*RECORDS TO USE*:
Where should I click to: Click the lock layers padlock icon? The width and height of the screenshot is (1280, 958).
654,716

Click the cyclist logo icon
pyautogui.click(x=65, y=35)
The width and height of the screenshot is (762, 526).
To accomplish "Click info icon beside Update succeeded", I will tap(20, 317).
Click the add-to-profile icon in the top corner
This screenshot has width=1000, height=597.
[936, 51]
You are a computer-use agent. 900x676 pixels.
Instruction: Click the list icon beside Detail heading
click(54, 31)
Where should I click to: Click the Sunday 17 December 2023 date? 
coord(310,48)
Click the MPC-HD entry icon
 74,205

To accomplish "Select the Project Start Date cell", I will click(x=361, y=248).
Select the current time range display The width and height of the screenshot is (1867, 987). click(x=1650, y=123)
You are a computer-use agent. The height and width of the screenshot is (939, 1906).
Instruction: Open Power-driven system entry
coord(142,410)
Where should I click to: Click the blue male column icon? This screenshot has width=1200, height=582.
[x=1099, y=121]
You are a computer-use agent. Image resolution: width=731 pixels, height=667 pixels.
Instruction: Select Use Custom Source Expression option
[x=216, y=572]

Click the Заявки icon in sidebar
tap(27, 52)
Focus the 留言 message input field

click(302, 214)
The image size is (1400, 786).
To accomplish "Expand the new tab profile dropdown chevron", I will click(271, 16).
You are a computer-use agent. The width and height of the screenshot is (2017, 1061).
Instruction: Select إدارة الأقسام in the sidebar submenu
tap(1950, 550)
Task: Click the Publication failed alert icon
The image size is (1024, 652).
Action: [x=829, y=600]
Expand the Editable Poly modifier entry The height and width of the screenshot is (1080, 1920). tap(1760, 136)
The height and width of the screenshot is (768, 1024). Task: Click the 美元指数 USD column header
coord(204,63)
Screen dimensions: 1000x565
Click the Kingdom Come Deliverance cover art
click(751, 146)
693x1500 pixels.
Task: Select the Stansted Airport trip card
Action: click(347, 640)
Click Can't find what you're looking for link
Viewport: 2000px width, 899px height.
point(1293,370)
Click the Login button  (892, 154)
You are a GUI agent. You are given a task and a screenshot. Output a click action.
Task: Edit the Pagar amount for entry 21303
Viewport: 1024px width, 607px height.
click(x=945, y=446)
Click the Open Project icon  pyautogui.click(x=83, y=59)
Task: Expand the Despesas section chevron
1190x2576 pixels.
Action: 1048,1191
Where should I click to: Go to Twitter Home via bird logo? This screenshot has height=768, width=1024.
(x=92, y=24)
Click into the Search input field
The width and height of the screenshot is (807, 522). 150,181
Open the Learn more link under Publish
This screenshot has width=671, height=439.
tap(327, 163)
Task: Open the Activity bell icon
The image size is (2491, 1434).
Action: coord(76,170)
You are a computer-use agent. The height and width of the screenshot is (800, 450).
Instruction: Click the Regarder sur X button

*EXERCISE INSTRUCTIONS*:
Reproduce every one of the records above verbatim, line for line, without altering any character.

*SOLUTION TO THE PROBLEM*:
Where should I click to: Click the lock layers padlock icon? The width and height of the screenshot is (1280, 958).
654,716

Click the cyclist logo icon
pyautogui.click(x=65, y=35)
The width and height of the screenshot is (762, 526).
To accomplish "Click info icon beside Update succeeded", I will tap(20, 317).
Click the add-to-profile icon in the top corner
This screenshot has width=1000, height=597.
[936, 51]
You are a computer-use agent. 900x676 pixels.
Instruction: Click the list icon beside Detail heading
click(54, 31)
Where should I click to: Click the Sunday 17 December 2023 date? 
coord(310,48)
Click the MPC-HD entry icon
 74,205

To accomplish "Select the Project Start Date cell", I will click(x=361, y=248).
Select the current time range display The width and height of the screenshot is (1867, 987). click(x=1650, y=123)
You are a computer-use agent. The height and width of the screenshot is (939, 1906).
Instruction: Open Power-driven system entry
coord(142,410)
Where should I click to: Click the blue male column icon? This screenshot has width=1200, height=582.
[x=1099, y=121]
You are a computer-use agent. Image resolution: width=731 pixels, height=667 pixels.
Instruction: Select Use Custom Source Expression option
[x=216, y=572]

Click the Заявки icon in sidebar
tap(27, 52)
Focus the 留言 message input field

click(302, 214)
The image size is (1400, 786).
To accomplish "Expand the new tab profile dropdown chevron", I will click(271, 16).
You are a computer-use agent. The width and height of the screenshot is (2017, 1061).
Instruction: Select إدارة الأقسام in the sidebar submenu
tap(1950, 550)
Task: Click the Publication failed alert icon
The image size is (1024, 652).
Action: [x=829, y=600]
Expand the Editable Poly modifier entry The height and width of the screenshot is (1080, 1920). tap(1760, 136)
The height and width of the screenshot is (768, 1024). Task: Click the 美元指数 USD column header
coord(204,63)
Screen dimensions: 1000x565
Click the Kingdom Come Deliverance cover art
click(751, 146)
693x1500 pixels.
Task: Select the Stansted Airport trip card
Action: click(347, 640)
Click Can't find what you're looking for link
Viewport: 2000px width, 899px height.
point(1293,370)
Click the Login button  (892, 154)
You are a GUI agent. You are given a task and a screenshot. Output a click action.
Task: Edit the Pagar amount for entry 21303
Viewport: 1024px width, 607px height.
click(x=945, y=446)
Click the Open Project icon  pyautogui.click(x=83, y=59)
Task: Expand the Despesas section chevron
1190x2576 pixels.
Action: 1048,1191
Where should I click to: Go to Twitter Home via bird logo? This screenshot has height=768, width=1024.
(x=92, y=24)
Click into the Search input field
The width and height of the screenshot is (807, 522). 150,181
Open the Learn more link under Publish
This screenshot has width=671, height=439.
tap(327, 163)
Task: Open the Activity bell icon
The image size is (2491, 1434).
Action: coord(76,170)
You are a computer-use agent. The height and width of the screenshot is (800, 450).
Instruction: Click the Regarder sur X button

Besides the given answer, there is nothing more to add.